One of the most common statistical tools is to compare samples in order to detect a significant difference. This might mean detecting a difference in their averages, or more formally, detecting that they are drawn from truly different generating processes in the world. More on that: whenever we draw a sample, we are trying to capture a sample of some phenomenon happening; there is some process (that we can’t quite know) that dictates how that data turns out. In this example. it could be that there is something inherent about Python vs. JavaScript interpreters that make them actually different. Or perhaps it could be that Python users are different from JavaScript users, with one tending to be more verbose than the other. We are trying to draw samples in order to capture patterns in the world, and those patterns come from some causal relationship. With comparisons, we really cannot determine causality, but this is to get us thinking about the “why” when we do see a difference afterall. If we see a difference in average number of lines for Python vs. JavaScript, is there something inherent about writing Python code that lends nicely to one liners? Or is it the population of Python users? Or is it the specific Python code we grabbed? These are all questions we need to think about when we hear someone say “Oh please, use this language instead! It’s way better at… blah blah blah.” So let’s get to the bottom of those “blah blah blah” claims, shall we?

How does the number of lines relate to the number of function definitions?

You’re faced with our question: How does the number of lines of code compare with the number of function definitions between languages? Immediately, I think about the many times I’ve seen code that copy-and-pastes the same block of code over and over, without declaring it as a function. (Remember your coding etiquette, people! If you copy and paste 3 times, it’s time for a function.) But I’m also reminded of the massive code libaries, containing a function for everything, with hundreds of lines of code for all of those functions. Try to reflect on your own intuition about if the number of lines has a relationship to the number of function declarations in a program. Maybe take a look at a program you’ve written: how many lines? how many function declarations? And did it change over the duration of your first programming course? (I personally went from copy-and-pasting a hard-coded mess into neat little helper functions as I had to face my own monsterous and unmaintainable code.) But wouldn’t that shorten my program length? You can imagine that the larger the program, the more function definitions there are. But you can also imagine just the opposite.
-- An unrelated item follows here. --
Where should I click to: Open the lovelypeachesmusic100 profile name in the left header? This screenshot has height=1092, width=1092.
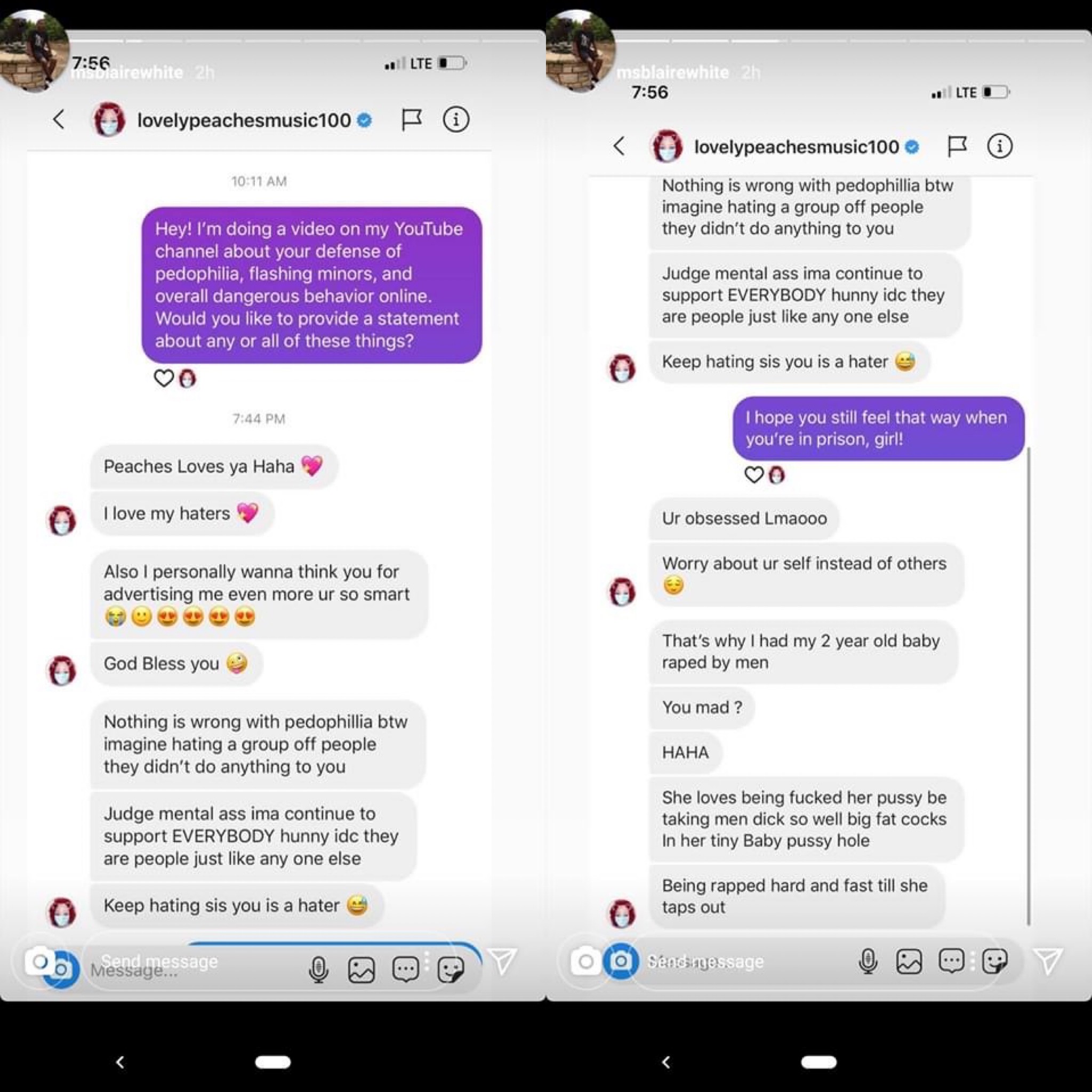[244, 120]
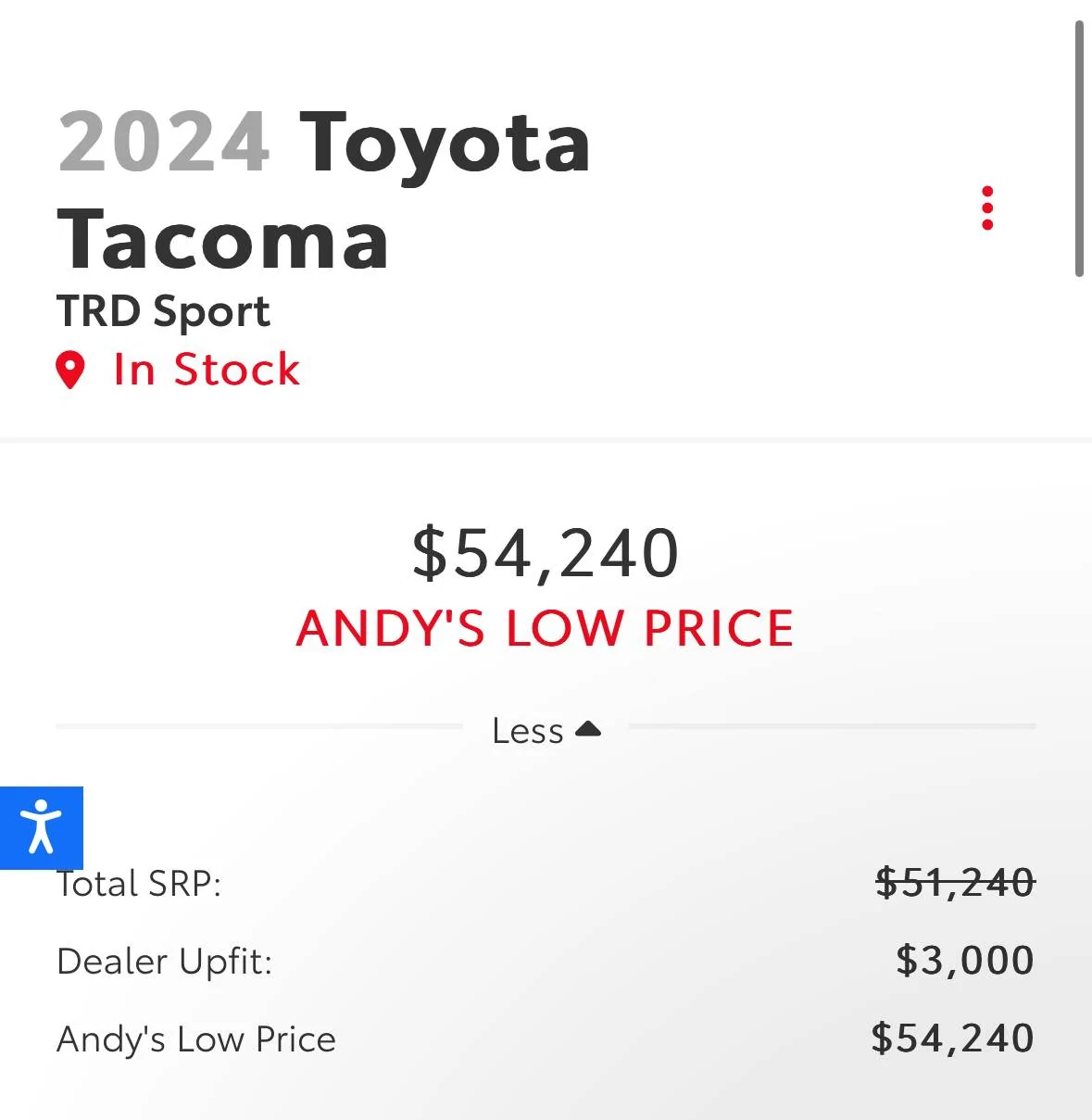The width and height of the screenshot is (1092, 1120).
Task: Click the TRD Sport trim name
Action: pos(163,311)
How do I parse a programming language? Abstract Syntax Trees

We need to parse a program in order to count up the number of function definitions. The most straightforward way of doing this might be to look for the “def” keyword in a language like Python. Imagine you were writing this yourself; trying to count the number of function definitions in a piece of code. You might rely on good old fashioned string matching: for line in program: if "def" in line: function_count +=1 That’s a fine start but it gets very messy, fast. Luckily, we can rely on something called an Abstract Syntax Tree. In this example, we use the ast package for Python and acorn.js for JavaScript. TODO: lobstr for R These parsers give us easy access to the different components of a program, and help us to count them up easier. The example scripts are located here (Python) and here (JavaScript).

Load Your Libraries

library(ggplot2)
library(dplyr)

Read in Your Data

py = read.csv("../data/PythonFiles/Stats/python_stats.csv")
colnames(py) <- c("Lines","FunctionDefs")
length(py$Lines)
## [1] 238
#240 python programs
py$Language = "Python"

# JS programs
js = read.csv("../data/JSFiles/Stats/js_stats.csv")
colnames(js) <- c("Lines","FunctionDefs")
js$Language= "JavaScript"

data = rbind(py,js)
# some programs must not have been finished yet from the repository of programs?
#data = data[data$Lines>0,]
#data = data[data$FunctionDefs>0,]

# we have a few outliers in our data that skew things
out_js.lines <- boxplot(data$Lines[data$Language=="JavaScript"], plot=FALSE)$out
out_js.funcs <- boxplot(data$FunctionDefs[data$Language=="JavaScript"], plot=FALSE)$out
out_py.lines <- boxplot(data$Lines[data$Language=="Python"], plot=FALSE)$out
out_py.funcs <- boxplot(data$FunctionDefs[data$Language=="Python"], plot=FALSE)$out


data <- data[-which(data$Lines[data$Language=="JavaScript"] %in% out_js.lines),]
data <- data[-which(data$FunctionDefs[data$Language=="JavaScript"] %in% out_js.funcs),]
data <- data[-which(data$Lines[data$Language=="Python"] %in% out_py.lines),]
data <- data[-which(data$FunctionDefs[data$Language=="Python"] %in% out_py.funcs),]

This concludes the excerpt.